Parents who return to work part-time are typically £49,000 better off than those who do not work at all, The People's Partnership said. But these parents are still £89,000 worse off than parents who work full-time hours.

Parents who return to work full-time benefit the most. Those who take a career break to care for their disabled child, but eventually return to work full time, are typically £83,000 better off in retirement than if they had never returned.

Richard Kramer, chief executive of disability charity Sense, said: "This research highlights the stark reality for parents of disabled children, who face significant financial hardships due to their caregiving responsibilities. Very few parents, who are struggling day to day, will have the luxury of thinking about retirement, so it is little surprise that they’re at such a disadvantage when it comes to saving.

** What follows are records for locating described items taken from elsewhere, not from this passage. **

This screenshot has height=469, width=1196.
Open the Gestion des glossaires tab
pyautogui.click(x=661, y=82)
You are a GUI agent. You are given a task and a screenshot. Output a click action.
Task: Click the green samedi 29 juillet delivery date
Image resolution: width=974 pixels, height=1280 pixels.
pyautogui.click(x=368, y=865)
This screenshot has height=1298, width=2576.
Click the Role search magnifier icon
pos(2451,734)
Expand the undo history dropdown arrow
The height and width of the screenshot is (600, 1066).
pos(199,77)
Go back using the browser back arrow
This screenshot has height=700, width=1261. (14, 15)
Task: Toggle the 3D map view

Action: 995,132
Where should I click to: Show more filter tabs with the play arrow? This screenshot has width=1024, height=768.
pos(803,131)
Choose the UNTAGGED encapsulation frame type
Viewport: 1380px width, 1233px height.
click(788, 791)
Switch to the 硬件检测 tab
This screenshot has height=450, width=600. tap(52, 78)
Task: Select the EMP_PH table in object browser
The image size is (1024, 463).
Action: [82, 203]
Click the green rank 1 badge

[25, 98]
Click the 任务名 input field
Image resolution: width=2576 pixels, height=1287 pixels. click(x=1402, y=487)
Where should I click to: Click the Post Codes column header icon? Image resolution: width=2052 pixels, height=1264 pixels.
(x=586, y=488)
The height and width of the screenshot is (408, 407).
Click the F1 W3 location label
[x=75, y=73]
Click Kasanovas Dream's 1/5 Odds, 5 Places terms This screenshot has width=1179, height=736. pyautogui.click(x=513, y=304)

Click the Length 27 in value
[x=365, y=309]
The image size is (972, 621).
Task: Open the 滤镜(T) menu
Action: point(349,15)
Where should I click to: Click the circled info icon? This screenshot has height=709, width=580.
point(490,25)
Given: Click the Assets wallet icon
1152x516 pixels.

"Local and national government must commit long-term resource and funding to support families, and employers must do their bit too by creating more supportive environments with improved flexible working policies."

When you start a new job, you are usually automatically enrolled into a form's workplace pension scheme. It means you contribute some of your salary each month to your pension, while your employer also contributes a percentage.

If you do not join a workplace pension scheme or opt out of your company's scheme, you cannot benefit from the extra cash from your employer. The minimum contribution is 5 per cent for employees and 3 per cent for employers - but some bosses increase contributions if their worker increases theirs.

Money in your pension is invested on your behalf, with the aim of growing the pot over time - giving you even more free cash. Research from Interactive Investor found that if you put £50 into your pension each year, you would accrue £76,301 over 40 years - despite only putting in £24,000 of your own money.

If you do not contribute to a pension or take a break from contributing, you miss out on the employer contributions and the investment returns. By giving up an average of £138,000, a parent of disabled children could lose over on average nine years' worth of retirement savings.

If you are unable to return to work full-time, there are other ways to build extra pension savings. You can open a personal pension and contribute a small amount every month.

The pension provider will invest it on your behalf. If you are caring for a child, you should claim National Insurance credits through your child benefit form to ensure you receive the maximum state pension in retirement.

Taking time out of work can leave gaps in your National Insurance record, which can reduce your state pension. But you can claim credits to fill these gaps.

Nicola Sinclair, head of responsible business at People’s Partnership, said: "The new law that came into force earlier this year means employees can now request flexible working from their first day of employment and make two flexible working requests within a 12-month period – providing greater flexibility for balancing work and caring responsibilities."